Ambas facciones afirman que la ética alimenta la historia, aunque para cada una de manera diferente. Para los bolcheviques lo hace anunciando científicamente un estadio de igualdad acaparado por las clases más sufridas; para los socialdemócratas como ideal regulativo que permite sumar al cambio incluso a conciencias que provienen de las filas de los explotadores.

Exploremos ahora una dimensión que nos interesa particularmente. Se ha escuchado decir más de una vez que el Perón que retorna de su prologando y forzado exilio, había hecho un “giro socialdemócrata”. Esa supuesta mutación le granjea la simpatía de lo que ahora se conoce como peronismo racional y cosechó la inquina de aquella izquierda que esperaba verlo convertido en un émulo de Fidel Castro o Mao Tse Tung.

Es oportuno aquí señalar (para disgusto de las mentes más refractarias a su predicamento) que Perón fue un pensador que se empeñó siempre en preservar la coherencia de su Doctrina, pero aun así es imposible no ver a lo largo de su desarrollo dos tensiones constitutivas e insuperables. La primera, emana de una convivencia no sencilla entre el conflictivismo (que Perón toma de la filosofía de la guerra de Carl Von Clausewitz) y el comunitarismo (de inspiración aristotélica). Pendulación que explica tanto los perfiles más aguerridos como aquellos más conciliadores del movimiento. Ensayar los máximos niveles de concordia, sabiendo que persiste un componente inerradicable de antagonismo. He allí un posible apotegma de síntesis.

Y la segunda, más relevante a los efectos de estas notas, remite a lo que denominaremos su filosofía de la historia. En sus orígenes, el peronismo se concibe como un evento insólito, conceptualmente singularísimo, destinado a torcer la crisis de una civilización occidental carcomida por lo que Perón califica como “materialismo práctico”. Invención categorial que bajo el rótulo de tercera posición viene a brindar un remedio para un planeta desconcertado, sofocado por las tenazas geopolíticas del imperialismo norteamericano y el comunismo soviético.

En los 60 el clima es otro. Ese desconcierto ya amaina, restañado por un ciclo de procesos de liberación donde el peronismo pasa a considerarse el capítulo genuinamente argentino de una grata a indetenible transformación universal. Es la Hora de los Pueblos.

▶ INFORMACIÓN SUMINISTRADA:

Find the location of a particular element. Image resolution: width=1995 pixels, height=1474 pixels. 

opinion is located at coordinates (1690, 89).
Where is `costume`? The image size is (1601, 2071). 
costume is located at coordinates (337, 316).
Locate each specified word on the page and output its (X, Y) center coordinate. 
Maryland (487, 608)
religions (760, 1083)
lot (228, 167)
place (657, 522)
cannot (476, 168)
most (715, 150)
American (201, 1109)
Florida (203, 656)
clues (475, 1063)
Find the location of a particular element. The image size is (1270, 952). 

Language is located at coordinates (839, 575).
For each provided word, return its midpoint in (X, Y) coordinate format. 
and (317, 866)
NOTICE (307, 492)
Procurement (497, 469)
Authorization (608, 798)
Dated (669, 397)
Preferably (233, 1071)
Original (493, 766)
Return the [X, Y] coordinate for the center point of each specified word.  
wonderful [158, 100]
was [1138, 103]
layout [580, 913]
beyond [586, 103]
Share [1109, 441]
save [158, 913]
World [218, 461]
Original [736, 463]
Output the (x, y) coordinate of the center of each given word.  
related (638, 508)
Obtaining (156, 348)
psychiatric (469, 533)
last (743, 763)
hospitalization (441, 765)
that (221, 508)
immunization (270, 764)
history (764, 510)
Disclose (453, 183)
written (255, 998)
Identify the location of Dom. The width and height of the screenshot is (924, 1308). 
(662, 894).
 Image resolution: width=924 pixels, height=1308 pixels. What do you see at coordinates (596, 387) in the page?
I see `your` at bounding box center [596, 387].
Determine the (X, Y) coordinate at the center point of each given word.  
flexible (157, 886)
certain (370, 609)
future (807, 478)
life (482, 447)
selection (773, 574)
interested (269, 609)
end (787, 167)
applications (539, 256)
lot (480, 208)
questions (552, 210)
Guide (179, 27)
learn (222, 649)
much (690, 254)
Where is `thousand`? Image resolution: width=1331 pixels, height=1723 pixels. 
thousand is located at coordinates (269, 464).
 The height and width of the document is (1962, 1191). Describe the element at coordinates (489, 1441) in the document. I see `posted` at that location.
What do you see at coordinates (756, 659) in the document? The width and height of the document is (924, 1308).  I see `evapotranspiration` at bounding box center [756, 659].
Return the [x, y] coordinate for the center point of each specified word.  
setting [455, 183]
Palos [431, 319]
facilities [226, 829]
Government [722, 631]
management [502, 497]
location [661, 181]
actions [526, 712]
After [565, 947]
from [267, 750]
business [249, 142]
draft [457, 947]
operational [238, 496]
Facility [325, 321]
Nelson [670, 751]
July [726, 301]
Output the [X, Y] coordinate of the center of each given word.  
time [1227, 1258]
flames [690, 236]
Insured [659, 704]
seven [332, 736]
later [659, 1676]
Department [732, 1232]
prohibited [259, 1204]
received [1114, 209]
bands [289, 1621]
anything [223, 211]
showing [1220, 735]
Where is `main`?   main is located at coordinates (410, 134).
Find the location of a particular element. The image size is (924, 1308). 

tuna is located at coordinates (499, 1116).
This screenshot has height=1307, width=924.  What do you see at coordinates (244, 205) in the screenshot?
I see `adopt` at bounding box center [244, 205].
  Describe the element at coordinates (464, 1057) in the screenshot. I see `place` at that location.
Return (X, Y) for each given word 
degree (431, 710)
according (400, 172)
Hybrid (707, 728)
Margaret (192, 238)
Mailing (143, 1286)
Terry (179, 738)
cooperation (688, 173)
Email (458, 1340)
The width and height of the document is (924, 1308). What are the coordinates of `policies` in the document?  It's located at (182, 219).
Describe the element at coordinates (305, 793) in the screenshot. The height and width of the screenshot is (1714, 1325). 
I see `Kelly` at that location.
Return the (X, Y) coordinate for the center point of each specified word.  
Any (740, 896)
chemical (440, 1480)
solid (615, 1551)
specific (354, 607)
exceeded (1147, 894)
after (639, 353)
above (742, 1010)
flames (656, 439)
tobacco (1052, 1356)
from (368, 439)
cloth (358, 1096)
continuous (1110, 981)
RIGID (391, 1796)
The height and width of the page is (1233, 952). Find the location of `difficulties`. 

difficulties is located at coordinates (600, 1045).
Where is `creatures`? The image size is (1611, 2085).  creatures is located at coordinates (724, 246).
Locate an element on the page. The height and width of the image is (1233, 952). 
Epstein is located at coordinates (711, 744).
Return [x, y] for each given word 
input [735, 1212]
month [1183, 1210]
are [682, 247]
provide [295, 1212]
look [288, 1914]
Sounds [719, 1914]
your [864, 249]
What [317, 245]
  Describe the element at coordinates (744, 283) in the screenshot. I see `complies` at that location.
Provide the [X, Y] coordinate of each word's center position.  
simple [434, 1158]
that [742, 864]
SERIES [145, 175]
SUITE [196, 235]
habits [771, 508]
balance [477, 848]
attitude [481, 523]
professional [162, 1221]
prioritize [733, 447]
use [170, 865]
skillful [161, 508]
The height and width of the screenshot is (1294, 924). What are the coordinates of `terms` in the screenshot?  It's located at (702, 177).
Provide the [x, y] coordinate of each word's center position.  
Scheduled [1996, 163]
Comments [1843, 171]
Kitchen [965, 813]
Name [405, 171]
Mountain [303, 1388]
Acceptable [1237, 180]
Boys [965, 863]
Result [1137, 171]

▶ EJERCICIOS PROPUESTOS:
1/ Reproduzca el texto sobre Perón en todo lo que va desde "Y la segunda, más" hasta "el comunismo soviético.", pero sustituya "civilización occidental" por "cultura occidental".
2/ Responda brevemente, según el texto sobre Perón:
(a) ¿De qué autor toma Perón el conflictivismo?
(b) ¿Bajo qué rótulo se presenta la invención categorial del peronismo?
(c) ¿Qué nombre recibe el clima de los años 60?
3/ Prosiga el texto sobre Perón a continuación de su última oración.
El listado proviene de una fuente distinta de la del texto sobre Perón.

▶ RESPUESTAS EN ORDEN:
1/
Y la segunda, más relevante a los efectos de estas notas, remite a lo que denominaremos su filosofía de la historia. En sus orígenes, el peronismo se concibe como un evento insólito, conceptualmente singularísimo, destinado a torcer la crisis de una cultura occidental carcomida por lo que Perón califica como “materialismo práctico”. Invención categorial que bajo el rótulo de tercera posición viene a brindar un remedio para un planeta desconcertado, sofocado por las tenazas geopolíticas del imperialismo norteamericano y el comunismo soviético.

2/
(a) De Carl Von Clausewitz, de su filosofía de la guerra.
(b) Bajo el rótulo de tercera posición.
(c) La Hora de los Pueblos.

3/
Ciertamente, en el vocabulario de Perón comienza a escucharse asiduamente la palabra “evolución” y una frase que hasta hoy merece ser mejor estudiada (“el nuestro es un país muy politizado pero al que le falta cultura política”); siendo que ambas cosas se hermanan en la necesidad de enhebrar grandes transformaciones más en base al diálogo que a la confrontación. Complejidad política sin dudas, pues Perón está persuadido que se aproxima el socialismo (nacional) pero a su vez diseña acciones pactistas incluso con aquellos que se aprestan a desestabilizarlo.

Es claro que en la gramática peronista el término “socialdemócrata” no es bien recibido. Se lo asocia (no sin razón) a tres peligros. 1) Docilidad frente a las presiones del capitalismo más concentrado. 2) Cosmopolitismo vacuo y poco receptivo de la densidad de las tradiciones nacionales. 3) Fetichismo de las instituciones que sobreestima el valor de una moral del consenso.

Estas atendibles aprehensiones deben mantenerse erguidas, pero si y solo si nos mostramos abiertos a pensar un tiempo que ya no es aquel de las justicieras batallas tercermundistas, y a escuchar sin prejuicios las inquietudes que aún resuenan del líder del movimiento. Cuando el Presidente Alberto Fernández menciona sus simpatías socialdemócratas podemos mensurarlas con interés, pero solo al precio de incorporar tres solicitudes. No olvidar que las garras imperiales subsisten (lo cual requiere mantener viva las épicas del nacionalismo), que la conflictividad acecha (lo cual implica la guardia en alto frente a los dueños del gran capital) y que las reformas institucionales no alcanzan (lo que invita a no desdeñar el protagonismo de los sectores más carecientes).

Los riesgos de un jacobinismo mal aplicado, un mundo ideológicamente adverso, una sociedad lastimada por el macrismo y los agobios de la pandemia hacen respetables las intenciones del Presidente, aunque tal vez sería conveniente ser más cuidadoso con la ambivalencia de los léxicos.